Besides the pandemic, what is the biggest issue facing the state, and how does it affect the people in your district? How will you address it?
One of the biggest issues facing Illinois and certainly in the 109th is jobs. Many of the communities in my district are on the Illinois/Indiana border. There are people who regularly leave Illinois to buy gas, to shop and even dine out. There is no compelling reason for a business to locate in Illinois when they can still get a lot of Illinois business traffic while locating in Indiana where the taxes are much lower.
My focus will be on lowering taxes in Illinois and making Illinois more business friendly. I grew up in a small business household. My parents are entrepreneurs and instilled in me at a young age hard work and perseverance. I am the oldest of five children and we all had to do our part to make ends meet.
We must make Illinois a destination for jobs and opportunities otherwise we will continue to see a mass exodus to states like Indiana. Lowering taxes, reducing the state’s regulatory burden, and taking steps to reduce the cost of doing business in Illinois, such as addressing the state’s workers compensation laws, are ways we can make Illinois more business friendly.
Describe an issue that is unique to your district and how you would address it in the legislature.
One of the issues facing this district is the out migration of young people to other states. Despite spending more on state aid than any surrounding state, public college tuition is soaring in Illinois. Other states run more efficient colleges and undercut our tuition. They also offer more scholarships, and mail acceptance letters in a timelier fashion than schools in Illinois do. When these students leave, they often do not come back. When we lose a new graduate, we lose a lifetime of community investment — not just tax revenue.
We need to do a better job of keeping our young people in Illinois. We need to make our colleges more efficient to lower costs so that our colleges can be more competitive, and we can keep our home-grown talent right here in Illinois.
What is your position on the progressive tax amendment? Why do you support or oppose it?
I oppose the progressive income tax. The graduated income tax is code for massive tax increase and that is the last thing Illinois needs right now. Illinois has the highest combination of state and local taxes in the nation. When you combine a graduated income tax with all the other taxes Illinois residents pay such as the second highest property taxes in the nation, a graduated income tax would do irreparable harm to our state.
If you are elected, how would you reach out to constituents who did not vote for you and what would you do to make sure their concerns are heard? How in general will you stay connected to your constituents?
First, I intend to be a full-time legislator. My only job will be serving the people of the 109th.
Second, I intend to do traveling district office hours to give constituents a convenient way to contact me and talk with me about their concerns.
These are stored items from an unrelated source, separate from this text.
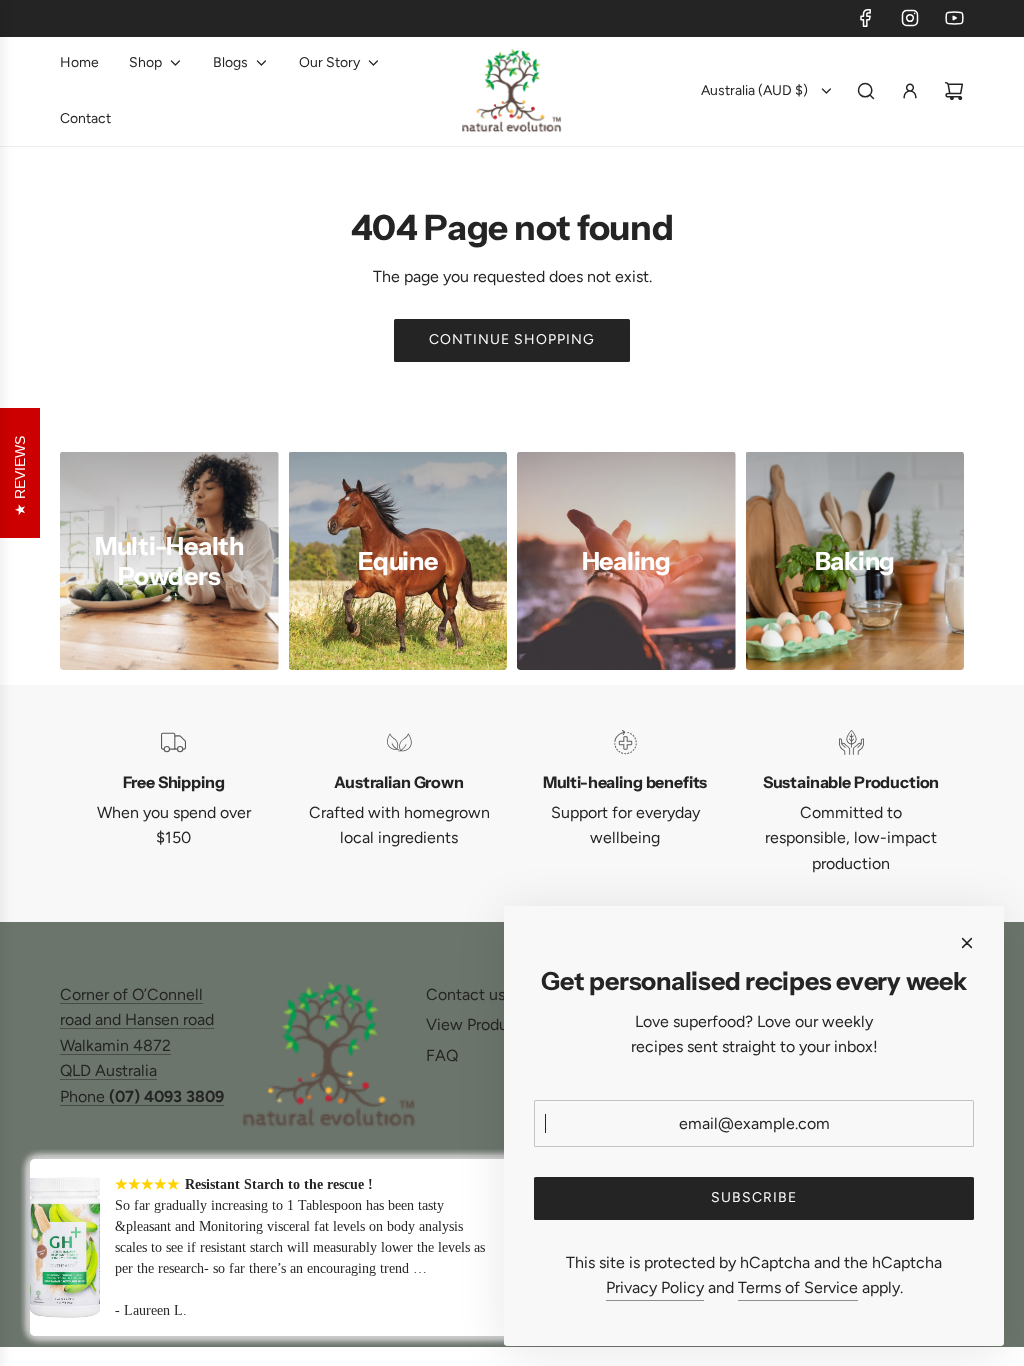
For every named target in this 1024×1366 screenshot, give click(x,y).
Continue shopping (512, 339)
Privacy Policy (655, 1287)
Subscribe (754, 1197)
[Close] (967, 943)
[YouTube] (954, 18)
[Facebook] (866, 18)
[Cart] (954, 91)
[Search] (866, 91)
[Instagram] (910, 18)
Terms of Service (798, 1287)
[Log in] (910, 91)
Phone (142, 1096)
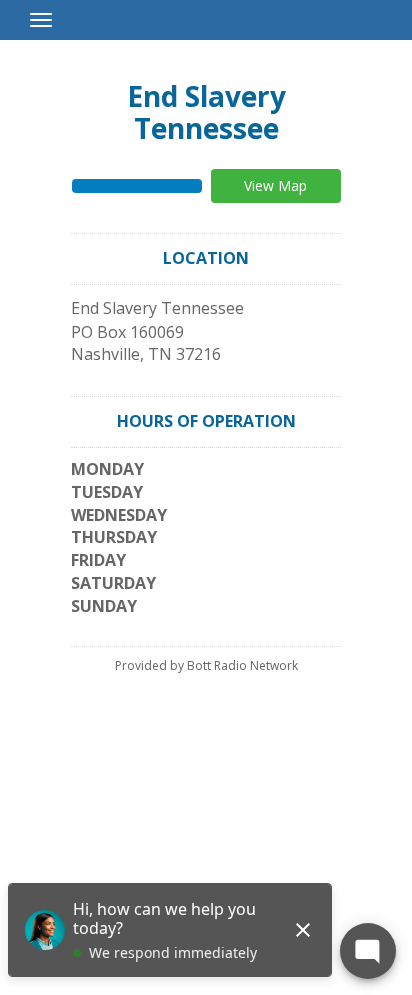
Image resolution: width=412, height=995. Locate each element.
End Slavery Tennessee (206, 112)
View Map (275, 185)
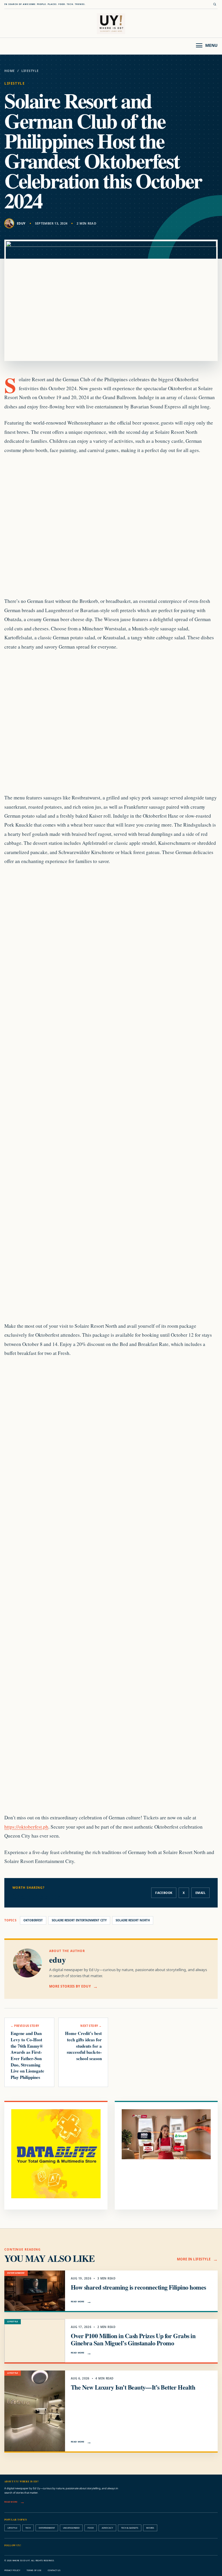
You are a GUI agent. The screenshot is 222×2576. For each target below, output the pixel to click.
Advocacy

Finally, I intend to develop an email newsletter to help keep constituents informed, as well as stay active on other social media.
Describe how you would find ways to work with legislators on the other side of the aisle.
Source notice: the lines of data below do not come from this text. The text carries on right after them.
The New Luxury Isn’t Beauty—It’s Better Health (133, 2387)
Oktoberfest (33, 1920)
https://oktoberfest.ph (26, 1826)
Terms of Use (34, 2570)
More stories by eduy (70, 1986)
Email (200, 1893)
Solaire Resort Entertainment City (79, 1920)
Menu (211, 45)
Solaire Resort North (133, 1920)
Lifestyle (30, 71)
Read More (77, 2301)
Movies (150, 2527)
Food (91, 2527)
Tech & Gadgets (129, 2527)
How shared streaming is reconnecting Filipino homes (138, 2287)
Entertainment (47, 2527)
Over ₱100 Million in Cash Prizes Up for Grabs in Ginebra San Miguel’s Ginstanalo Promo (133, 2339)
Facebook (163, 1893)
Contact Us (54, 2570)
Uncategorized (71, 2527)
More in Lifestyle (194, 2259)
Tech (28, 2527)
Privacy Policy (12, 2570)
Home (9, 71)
Our nation has become too polarized. While there is nothing wrong with sincere policy disagreements, we need political leaders who will put partisan politics aside and work for the betterment of our state.
I intend to proactively reach out to Democrats and try to find common ground where possible. There are many Democrats who are supporting ethics reforms that Republicans are also supporting. Ideas such as ending the revolving door that enables legislators to become lobbyists immediately upon leaving the General Assembly has bipartisan support. I intend to build relationships with Democrats to help reforms like the revolving-door legislation become law.